-- Begin Records supplied --
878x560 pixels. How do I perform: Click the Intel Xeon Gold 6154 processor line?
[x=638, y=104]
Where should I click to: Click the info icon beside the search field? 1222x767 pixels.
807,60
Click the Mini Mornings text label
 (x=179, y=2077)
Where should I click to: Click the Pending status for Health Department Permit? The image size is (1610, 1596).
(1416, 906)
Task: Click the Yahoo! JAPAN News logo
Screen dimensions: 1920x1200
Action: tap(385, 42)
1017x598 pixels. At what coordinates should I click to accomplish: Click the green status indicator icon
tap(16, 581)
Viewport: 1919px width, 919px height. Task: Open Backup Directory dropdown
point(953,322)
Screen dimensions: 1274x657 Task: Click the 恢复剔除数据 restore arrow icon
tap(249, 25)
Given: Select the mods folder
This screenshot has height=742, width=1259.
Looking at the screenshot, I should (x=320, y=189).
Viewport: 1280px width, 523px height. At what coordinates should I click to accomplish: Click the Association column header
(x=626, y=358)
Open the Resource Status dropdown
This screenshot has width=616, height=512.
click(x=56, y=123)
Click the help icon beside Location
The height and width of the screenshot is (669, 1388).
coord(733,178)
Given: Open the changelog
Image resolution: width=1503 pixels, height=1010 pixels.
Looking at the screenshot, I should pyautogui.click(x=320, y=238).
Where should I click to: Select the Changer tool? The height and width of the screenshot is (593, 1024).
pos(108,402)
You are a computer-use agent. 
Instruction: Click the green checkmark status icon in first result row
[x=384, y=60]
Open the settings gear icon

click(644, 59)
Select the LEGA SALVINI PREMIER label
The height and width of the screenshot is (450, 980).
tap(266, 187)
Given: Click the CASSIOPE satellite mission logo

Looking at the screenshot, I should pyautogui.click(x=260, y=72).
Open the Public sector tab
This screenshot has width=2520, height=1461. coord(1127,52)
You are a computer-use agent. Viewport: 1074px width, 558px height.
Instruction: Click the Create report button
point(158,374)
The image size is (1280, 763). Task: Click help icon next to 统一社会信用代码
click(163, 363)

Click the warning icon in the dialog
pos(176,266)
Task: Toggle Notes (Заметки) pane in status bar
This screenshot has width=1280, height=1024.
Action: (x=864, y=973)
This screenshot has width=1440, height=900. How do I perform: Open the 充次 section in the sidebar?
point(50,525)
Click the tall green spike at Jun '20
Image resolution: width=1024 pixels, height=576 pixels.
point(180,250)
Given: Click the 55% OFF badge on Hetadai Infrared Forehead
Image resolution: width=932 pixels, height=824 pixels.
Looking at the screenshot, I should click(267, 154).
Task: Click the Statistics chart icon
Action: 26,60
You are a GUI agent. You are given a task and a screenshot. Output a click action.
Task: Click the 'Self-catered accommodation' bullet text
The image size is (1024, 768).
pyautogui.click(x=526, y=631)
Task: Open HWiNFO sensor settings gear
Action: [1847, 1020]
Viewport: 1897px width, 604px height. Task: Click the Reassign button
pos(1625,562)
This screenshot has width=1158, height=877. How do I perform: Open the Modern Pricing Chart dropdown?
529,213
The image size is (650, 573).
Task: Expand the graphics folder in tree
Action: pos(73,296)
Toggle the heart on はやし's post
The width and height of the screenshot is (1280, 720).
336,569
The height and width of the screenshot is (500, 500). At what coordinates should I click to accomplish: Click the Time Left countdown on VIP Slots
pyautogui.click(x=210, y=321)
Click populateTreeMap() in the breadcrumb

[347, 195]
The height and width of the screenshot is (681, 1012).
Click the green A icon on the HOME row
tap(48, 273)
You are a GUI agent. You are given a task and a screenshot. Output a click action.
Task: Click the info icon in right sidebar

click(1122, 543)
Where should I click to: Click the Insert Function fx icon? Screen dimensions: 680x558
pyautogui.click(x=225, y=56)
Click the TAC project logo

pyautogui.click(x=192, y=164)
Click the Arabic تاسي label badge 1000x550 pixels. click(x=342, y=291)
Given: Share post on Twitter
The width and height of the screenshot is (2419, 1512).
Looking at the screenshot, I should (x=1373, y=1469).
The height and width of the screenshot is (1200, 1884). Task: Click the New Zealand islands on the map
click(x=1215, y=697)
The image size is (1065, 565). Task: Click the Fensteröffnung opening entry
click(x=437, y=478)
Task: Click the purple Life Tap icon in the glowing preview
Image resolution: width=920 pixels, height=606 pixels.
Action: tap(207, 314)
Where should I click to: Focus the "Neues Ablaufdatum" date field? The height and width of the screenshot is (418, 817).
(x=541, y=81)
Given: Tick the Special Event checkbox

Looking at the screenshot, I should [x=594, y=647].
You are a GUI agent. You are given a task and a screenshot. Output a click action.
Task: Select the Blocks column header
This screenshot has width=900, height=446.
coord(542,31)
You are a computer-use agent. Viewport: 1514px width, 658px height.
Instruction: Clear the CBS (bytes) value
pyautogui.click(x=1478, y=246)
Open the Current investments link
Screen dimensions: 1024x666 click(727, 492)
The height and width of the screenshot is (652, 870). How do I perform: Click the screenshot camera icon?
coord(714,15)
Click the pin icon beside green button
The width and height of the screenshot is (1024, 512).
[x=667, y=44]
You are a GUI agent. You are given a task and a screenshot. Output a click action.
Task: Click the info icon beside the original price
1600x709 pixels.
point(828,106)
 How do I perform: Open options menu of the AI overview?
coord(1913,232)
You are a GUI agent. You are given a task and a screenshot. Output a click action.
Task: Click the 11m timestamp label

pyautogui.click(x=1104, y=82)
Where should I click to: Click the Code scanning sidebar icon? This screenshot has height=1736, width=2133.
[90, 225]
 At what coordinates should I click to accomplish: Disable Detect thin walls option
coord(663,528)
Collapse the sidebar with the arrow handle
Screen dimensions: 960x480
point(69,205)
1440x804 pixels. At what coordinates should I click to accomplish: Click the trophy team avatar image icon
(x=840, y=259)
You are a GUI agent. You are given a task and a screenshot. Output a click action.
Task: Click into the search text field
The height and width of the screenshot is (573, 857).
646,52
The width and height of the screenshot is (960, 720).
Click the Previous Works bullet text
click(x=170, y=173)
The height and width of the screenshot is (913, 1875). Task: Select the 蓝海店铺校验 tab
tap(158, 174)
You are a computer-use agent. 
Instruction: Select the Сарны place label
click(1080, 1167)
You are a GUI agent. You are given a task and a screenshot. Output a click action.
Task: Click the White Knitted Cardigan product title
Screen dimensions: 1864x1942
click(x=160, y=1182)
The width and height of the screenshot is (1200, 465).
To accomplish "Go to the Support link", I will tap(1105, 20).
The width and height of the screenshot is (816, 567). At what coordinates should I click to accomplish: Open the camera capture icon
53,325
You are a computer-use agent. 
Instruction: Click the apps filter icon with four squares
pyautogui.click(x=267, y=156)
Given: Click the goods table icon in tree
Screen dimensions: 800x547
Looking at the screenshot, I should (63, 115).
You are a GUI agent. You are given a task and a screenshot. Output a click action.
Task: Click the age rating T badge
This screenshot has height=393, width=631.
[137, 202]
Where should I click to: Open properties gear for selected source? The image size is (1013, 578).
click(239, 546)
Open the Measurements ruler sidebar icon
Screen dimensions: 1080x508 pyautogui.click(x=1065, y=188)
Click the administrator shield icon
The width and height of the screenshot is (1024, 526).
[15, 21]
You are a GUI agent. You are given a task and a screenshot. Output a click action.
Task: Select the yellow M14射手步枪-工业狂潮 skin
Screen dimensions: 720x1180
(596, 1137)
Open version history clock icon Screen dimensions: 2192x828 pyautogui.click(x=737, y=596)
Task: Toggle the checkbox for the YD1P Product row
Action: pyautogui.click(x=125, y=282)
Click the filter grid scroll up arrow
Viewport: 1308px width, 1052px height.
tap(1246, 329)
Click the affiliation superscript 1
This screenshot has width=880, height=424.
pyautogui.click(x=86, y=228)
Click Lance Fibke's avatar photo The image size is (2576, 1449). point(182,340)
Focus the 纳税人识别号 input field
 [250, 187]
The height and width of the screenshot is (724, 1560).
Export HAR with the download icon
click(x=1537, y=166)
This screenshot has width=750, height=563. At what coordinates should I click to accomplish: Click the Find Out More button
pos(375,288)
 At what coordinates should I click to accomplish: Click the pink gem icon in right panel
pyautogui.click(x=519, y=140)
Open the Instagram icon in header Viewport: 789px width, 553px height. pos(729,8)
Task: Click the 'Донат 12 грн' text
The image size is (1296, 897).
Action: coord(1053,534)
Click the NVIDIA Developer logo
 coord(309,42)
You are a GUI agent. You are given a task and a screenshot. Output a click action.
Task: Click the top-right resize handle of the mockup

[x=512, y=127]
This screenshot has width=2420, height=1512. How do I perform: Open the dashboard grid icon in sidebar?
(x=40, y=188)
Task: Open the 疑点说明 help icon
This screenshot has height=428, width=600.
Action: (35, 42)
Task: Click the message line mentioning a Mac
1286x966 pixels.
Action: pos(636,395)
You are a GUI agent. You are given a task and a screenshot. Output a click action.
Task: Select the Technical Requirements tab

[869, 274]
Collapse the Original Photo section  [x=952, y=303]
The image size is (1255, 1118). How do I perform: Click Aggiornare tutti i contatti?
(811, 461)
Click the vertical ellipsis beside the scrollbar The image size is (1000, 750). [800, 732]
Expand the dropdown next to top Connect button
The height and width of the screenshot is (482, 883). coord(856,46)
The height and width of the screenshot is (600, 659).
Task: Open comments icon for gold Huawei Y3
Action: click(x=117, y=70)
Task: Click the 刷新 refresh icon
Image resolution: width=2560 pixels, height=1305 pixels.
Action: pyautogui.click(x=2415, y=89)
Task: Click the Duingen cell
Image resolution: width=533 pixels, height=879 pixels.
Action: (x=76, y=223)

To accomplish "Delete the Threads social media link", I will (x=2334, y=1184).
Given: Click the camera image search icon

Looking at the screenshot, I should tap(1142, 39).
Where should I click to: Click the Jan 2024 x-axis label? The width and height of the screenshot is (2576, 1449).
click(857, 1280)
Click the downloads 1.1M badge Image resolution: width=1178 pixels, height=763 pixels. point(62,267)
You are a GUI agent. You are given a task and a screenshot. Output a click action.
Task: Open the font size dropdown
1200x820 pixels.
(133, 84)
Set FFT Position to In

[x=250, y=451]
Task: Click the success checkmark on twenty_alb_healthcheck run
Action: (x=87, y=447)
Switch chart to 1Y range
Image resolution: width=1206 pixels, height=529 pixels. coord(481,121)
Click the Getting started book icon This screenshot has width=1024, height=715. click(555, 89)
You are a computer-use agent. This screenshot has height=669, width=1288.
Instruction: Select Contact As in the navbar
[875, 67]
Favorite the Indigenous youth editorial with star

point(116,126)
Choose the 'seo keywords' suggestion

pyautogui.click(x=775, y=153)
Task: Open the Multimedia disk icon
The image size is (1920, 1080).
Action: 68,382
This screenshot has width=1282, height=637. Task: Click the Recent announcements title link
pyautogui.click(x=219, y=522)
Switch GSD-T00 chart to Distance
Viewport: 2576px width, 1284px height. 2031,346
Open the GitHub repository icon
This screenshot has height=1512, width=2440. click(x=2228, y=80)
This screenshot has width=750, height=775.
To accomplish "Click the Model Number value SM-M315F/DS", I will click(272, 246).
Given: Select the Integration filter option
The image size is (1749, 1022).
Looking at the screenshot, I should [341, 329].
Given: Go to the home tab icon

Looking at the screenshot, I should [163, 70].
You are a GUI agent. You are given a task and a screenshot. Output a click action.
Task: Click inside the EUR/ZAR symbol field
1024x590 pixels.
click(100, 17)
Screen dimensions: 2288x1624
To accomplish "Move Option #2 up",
-- End Records supplied --
* _Your instructions_
Lay out the records from the line containing "Click the administrator shield icon" through the line containing "click(x=1537, y=166)" as a Markdown table with two columns, Row and Line, giving each line its own numbered row and leaving out blank lines.

* _Task response_
| Row | Line |
|---|---|
| 1 | Click the administrator shield icon |
| 2 | The width and height of the screenshot is (1024, 526). |
| 3 | [15, 21] |
| 4 | You are a GUI agent. You are given a task and a screenshot. Output a click action. |
| 5 | Task: Select the yellow M14射手步枪-工业狂潮 skin |
| 6 | Screen dimensions: 720x1180 |
| 7 | (596, 1137) |
| 8 | Open version history clock icon Screen dimensions: 2192x828 pyautogui.click(x=737, y=596) |
| 9 | Task: Toggle the checkbox for the YD1P Product row |
| 10 | Action: pyautogui.click(x=125, y=282) |
| 11 | Click the filter grid scroll up arrow |
| 12 | Viewport: 1308px width, 1052px height. |
| 13 | tap(1246, 329) |
| 14 | Click the affiliation superscript 1 |
| 15 | This screenshot has width=880, height=424. |
| 16 | pyautogui.click(x=86, y=228) |
| 17 | Click Lance Fibke's avatar photo The image size is (2576, 1449). point(182,340) |
| 18 | Focus the 纳税人识别号 input field |
| 19 |  [250, 187] |
| 20 | The height and width of the screenshot is (724, 1560). |
| 21 | Export HAR with the download icon |
| 22 | click(x=1537, y=166) |